→ **THE EXERCISE**:
Reproduce every line of the listing below, character for character.

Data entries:
[start]

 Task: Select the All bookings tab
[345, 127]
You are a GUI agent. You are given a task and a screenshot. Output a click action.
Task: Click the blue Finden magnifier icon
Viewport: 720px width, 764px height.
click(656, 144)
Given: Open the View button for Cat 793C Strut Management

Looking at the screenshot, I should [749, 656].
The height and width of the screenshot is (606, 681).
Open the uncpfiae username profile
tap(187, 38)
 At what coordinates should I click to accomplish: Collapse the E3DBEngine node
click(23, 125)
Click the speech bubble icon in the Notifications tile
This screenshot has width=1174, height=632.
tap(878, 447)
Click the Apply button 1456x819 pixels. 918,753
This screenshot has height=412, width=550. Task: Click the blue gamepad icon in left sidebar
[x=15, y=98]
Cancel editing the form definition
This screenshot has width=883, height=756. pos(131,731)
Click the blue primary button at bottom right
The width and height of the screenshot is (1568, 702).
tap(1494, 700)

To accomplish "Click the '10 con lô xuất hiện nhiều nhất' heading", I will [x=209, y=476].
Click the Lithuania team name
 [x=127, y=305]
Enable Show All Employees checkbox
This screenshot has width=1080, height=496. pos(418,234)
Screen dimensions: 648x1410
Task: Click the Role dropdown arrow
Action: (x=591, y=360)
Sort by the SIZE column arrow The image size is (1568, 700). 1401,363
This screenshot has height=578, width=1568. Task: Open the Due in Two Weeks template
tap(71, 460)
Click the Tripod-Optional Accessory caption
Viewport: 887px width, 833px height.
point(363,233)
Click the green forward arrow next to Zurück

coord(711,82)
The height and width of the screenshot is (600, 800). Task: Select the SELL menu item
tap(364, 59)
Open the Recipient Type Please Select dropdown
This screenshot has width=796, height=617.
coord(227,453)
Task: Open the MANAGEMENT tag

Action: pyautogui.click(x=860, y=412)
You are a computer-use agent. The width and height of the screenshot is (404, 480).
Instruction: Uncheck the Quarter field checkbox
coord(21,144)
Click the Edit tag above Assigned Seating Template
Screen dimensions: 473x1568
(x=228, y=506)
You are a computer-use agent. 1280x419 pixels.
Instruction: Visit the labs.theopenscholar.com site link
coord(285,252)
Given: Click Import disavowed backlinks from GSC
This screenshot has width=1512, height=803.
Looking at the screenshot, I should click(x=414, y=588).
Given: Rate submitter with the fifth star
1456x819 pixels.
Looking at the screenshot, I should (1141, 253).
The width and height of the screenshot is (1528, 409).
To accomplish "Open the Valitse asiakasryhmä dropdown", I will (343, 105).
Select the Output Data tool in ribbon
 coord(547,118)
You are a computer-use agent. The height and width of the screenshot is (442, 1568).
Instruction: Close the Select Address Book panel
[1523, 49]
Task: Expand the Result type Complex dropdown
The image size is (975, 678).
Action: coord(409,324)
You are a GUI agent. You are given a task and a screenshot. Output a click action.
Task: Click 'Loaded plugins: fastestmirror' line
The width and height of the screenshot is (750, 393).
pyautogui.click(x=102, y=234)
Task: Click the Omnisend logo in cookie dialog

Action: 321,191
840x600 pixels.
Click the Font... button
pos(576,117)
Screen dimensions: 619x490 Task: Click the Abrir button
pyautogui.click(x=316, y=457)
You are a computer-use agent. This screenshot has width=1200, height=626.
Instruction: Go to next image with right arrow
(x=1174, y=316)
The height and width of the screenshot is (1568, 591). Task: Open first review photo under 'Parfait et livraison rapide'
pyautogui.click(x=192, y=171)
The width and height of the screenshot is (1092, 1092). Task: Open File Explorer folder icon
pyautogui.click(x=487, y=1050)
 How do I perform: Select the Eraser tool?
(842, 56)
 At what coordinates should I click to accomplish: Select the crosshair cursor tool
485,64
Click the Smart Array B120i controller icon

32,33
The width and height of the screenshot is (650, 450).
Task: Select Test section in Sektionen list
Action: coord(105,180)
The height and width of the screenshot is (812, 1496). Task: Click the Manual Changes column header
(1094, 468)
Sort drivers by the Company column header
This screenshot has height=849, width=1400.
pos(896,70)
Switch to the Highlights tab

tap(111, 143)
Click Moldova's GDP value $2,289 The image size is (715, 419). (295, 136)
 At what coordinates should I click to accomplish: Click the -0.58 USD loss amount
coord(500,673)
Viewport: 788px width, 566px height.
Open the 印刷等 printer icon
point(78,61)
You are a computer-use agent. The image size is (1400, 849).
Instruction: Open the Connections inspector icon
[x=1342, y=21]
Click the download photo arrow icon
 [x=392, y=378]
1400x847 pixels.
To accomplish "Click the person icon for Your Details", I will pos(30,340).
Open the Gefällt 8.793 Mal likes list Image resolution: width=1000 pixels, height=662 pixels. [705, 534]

[end]

→ **FINAL RESULT**:
 Task: Select the All bookings tab
[345, 127]
You are a GUI agent. You are given a task and a screenshot. Output a click action.
Task: Click the blue Finden magnifier icon
Viewport: 720px width, 764px height.
click(656, 144)
Given: Open the View button for Cat 793C Strut Management

Looking at the screenshot, I should [749, 656].
The height and width of the screenshot is (606, 681).
Open the uncpfiae username profile
tap(187, 38)
 At what coordinates should I click to accomplish: Collapse the E3DBEngine node
click(23, 125)
Click the speech bubble icon in the Notifications tile
This screenshot has width=1174, height=632.
tap(878, 447)
Click the Apply button 1456x819 pixels. 918,753
This screenshot has height=412, width=550. Task: Click the blue gamepad icon in left sidebar
[x=15, y=98]
Cancel editing the form definition
This screenshot has width=883, height=756. pos(131,731)
Click the blue primary button at bottom right
The width and height of the screenshot is (1568, 702).
tap(1494, 700)

To accomplish "Click the '10 con lô xuất hiện nhiều nhất' heading", I will [x=209, y=476].
Click the Lithuania team name
 [x=127, y=305]
Enable Show All Employees checkbox
This screenshot has width=1080, height=496. pos(418,234)
Screen dimensions: 648x1410
Task: Click the Role dropdown arrow
Action: (x=591, y=360)
Sort by the SIZE column arrow The image size is (1568, 700). 1401,363
This screenshot has height=578, width=1568. Task: Open the Due in Two Weeks template
tap(71, 460)
Click the Tripod-Optional Accessory caption
Viewport: 887px width, 833px height.
point(363,233)
Click the green forward arrow next to Zurück

coord(711,82)
The height and width of the screenshot is (600, 800). Task: Select the SELL menu item
tap(364, 59)
Open the Recipient Type Please Select dropdown
This screenshot has width=796, height=617.
coord(227,453)
Task: Open the MANAGEMENT tag

Action: pyautogui.click(x=860, y=412)
You are a computer-use agent. The width and height of the screenshot is (404, 480).
Instruction: Uncheck the Quarter field checkbox
coord(21,144)
Click the Edit tag above Assigned Seating Template
Screen dimensions: 473x1568
(x=228, y=506)
You are a computer-use agent. 1280x419 pixels.
Instruction: Visit the labs.theopenscholar.com site link
coord(285,252)
Given: Click Import disavowed backlinks from GSC
This screenshot has width=1512, height=803.
Looking at the screenshot, I should click(x=414, y=588).
Given: Rate submitter with the fifth star
1456x819 pixels.
Looking at the screenshot, I should (1141, 253).
The width and height of the screenshot is (1528, 409).
To accomplish "Open the Valitse asiakasryhmä dropdown", I will (343, 105).
Select the Output Data tool in ribbon
 coord(547,118)
You are a computer-use agent. The height and width of the screenshot is (442, 1568).
Instruction: Close the Select Address Book panel
[1523, 49]
Task: Expand the Result type Complex dropdown
The image size is (975, 678).
Action: coord(409,324)
You are a GUI agent. You are given a task and a screenshot. Output a click action.
Task: Click 'Loaded plugins: fastestmirror' line
The width and height of the screenshot is (750, 393).
pyautogui.click(x=102, y=234)
Task: Click the Omnisend logo in cookie dialog

Action: 321,191
840x600 pixels.
Click the Font... button
pos(576,117)
Screen dimensions: 619x490 Task: Click the Abrir button
pyautogui.click(x=316, y=457)
You are a computer-use agent. This screenshot has width=1200, height=626.
Instruction: Go to next image with right arrow
(x=1174, y=316)
The height and width of the screenshot is (1568, 591). Task: Open first review photo under 'Parfait et livraison rapide'
pyautogui.click(x=192, y=171)
The width and height of the screenshot is (1092, 1092). Task: Open File Explorer folder icon
pyautogui.click(x=487, y=1050)
 How do I perform: Select the Eraser tool?
(842, 56)
 At what coordinates should I click to accomplish: Select the crosshair cursor tool
485,64
Click the Smart Array B120i controller icon

32,33
The width and height of the screenshot is (650, 450).
Task: Select Test section in Sektionen list
Action: coord(105,180)
The height and width of the screenshot is (812, 1496). Task: Click the Manual Changes column header
(1094, 468)
Sort drivers by the Company column header
This screenshot has height=849, width=1400.
pos(896,70)
Switch to the Highlights tab

tap(111, 143)
Click Moldova's GDP value $2,289 The image size is (715, 419). (295, 136)
 At what coordinates should I click to accomplish: Click the -0.58 USD loss amount
coord(500,673)
Viewport: 788px width, 566px height.
Open the 印刷等 printer icon
point(78,61)
You are a computer-use agent. The image size is (1400, 849).
Instruction: Open the Connections inspector icon
[x=1342, y=21]
Click the download photo arrow icon
 [x=392, y=378]
1400x847 pixels.
To accomplish "Click the person icon for Your Details", I will pos(30,340).
Open the Gefällt 8.793 Mal likes list Image resolution: width=1000 pixels, height=662 pixels. [705, 534]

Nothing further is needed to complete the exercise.